** About this task **
Write out the records that follow exactly. Do not include pictures.

** Data shown **
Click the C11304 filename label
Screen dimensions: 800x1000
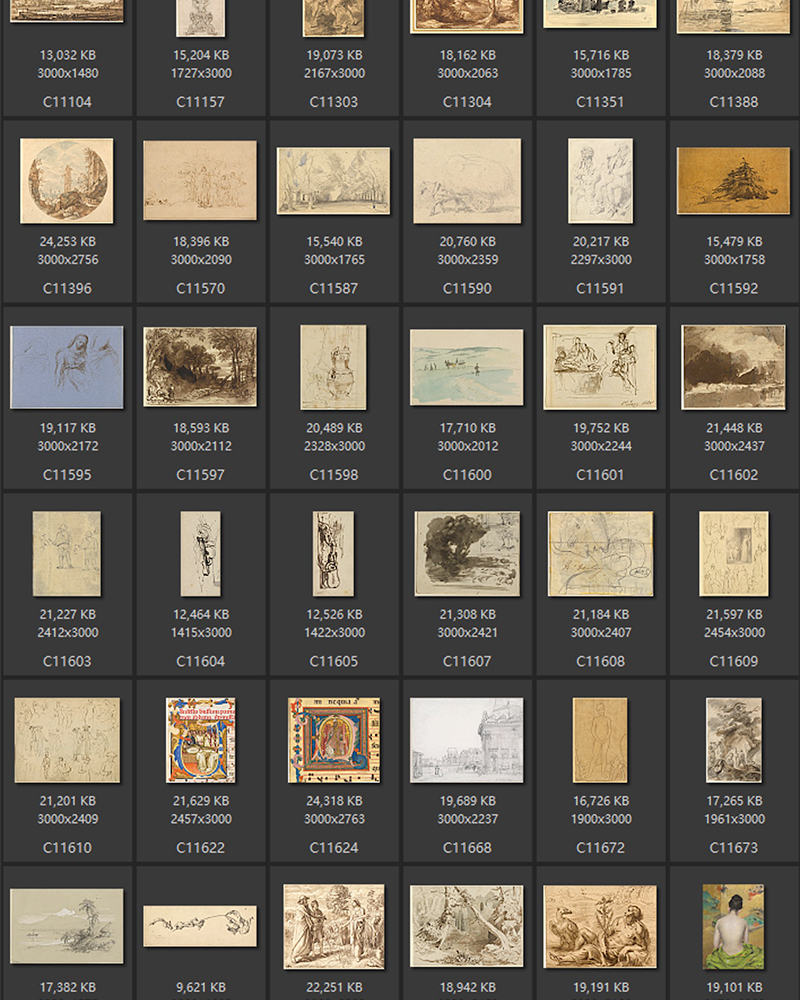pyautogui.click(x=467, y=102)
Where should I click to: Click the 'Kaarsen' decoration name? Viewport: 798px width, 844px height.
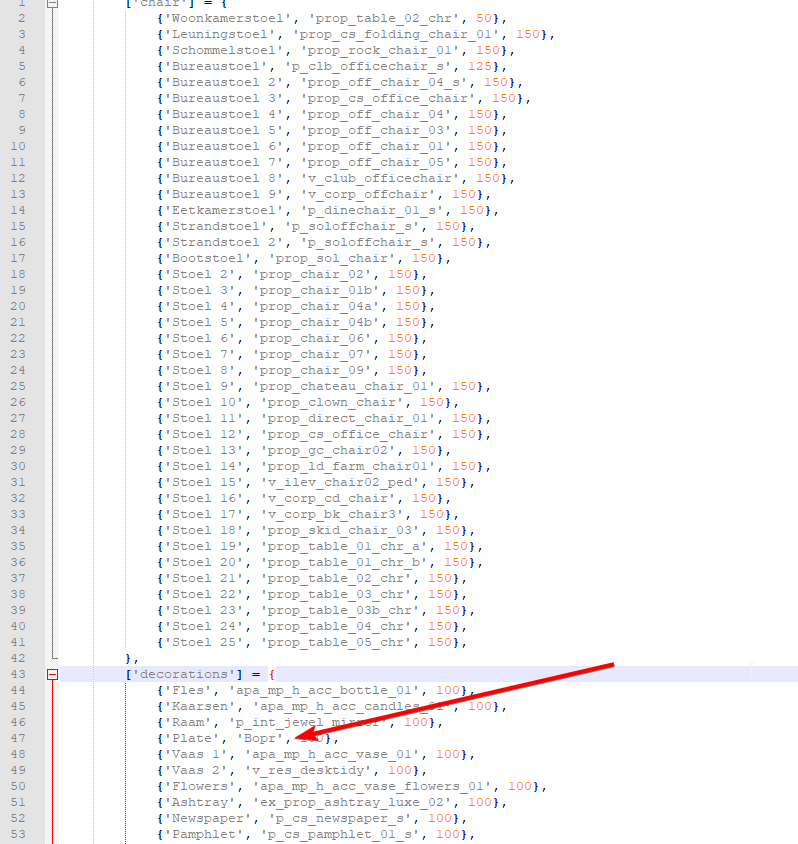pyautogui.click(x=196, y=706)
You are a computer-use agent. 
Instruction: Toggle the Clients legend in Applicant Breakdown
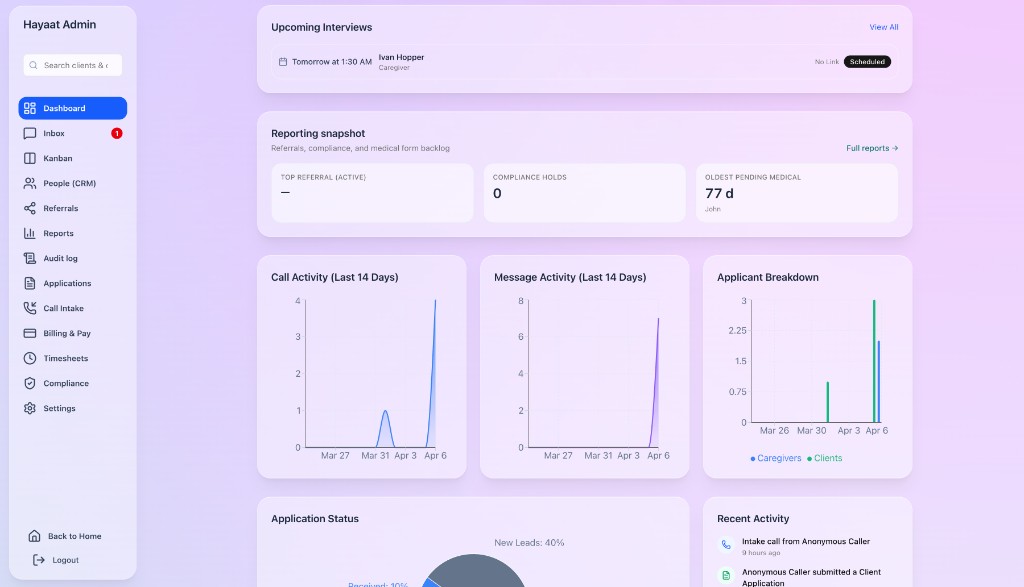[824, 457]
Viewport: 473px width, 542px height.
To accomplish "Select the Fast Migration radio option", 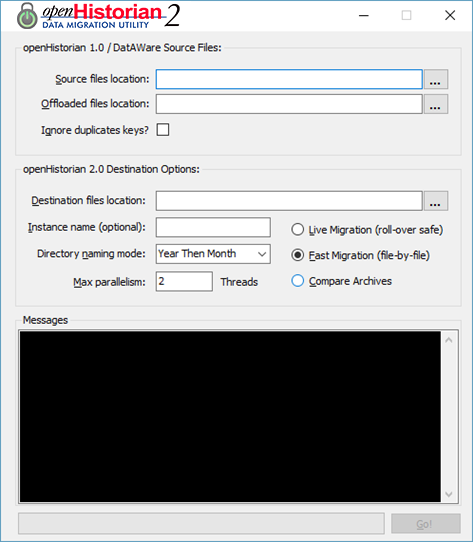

** Answer box **
Click the C11304 filename label
Screen dimensions: 800x1000
pyautogui.click(x=467, y=102)
Where should I click to: Click the 'Kaarsen' decoration name? Viewport: 798px width, 844px height.
pyautogui.click(x=196, y=706)
You are a computer-use agent. 
Instruction: Toggle the Clients legend in Applicant Breakdown
[824, 457]
Viewport: 473px width, 542px height.
To accomplish "Select the Fast Migration radio option", 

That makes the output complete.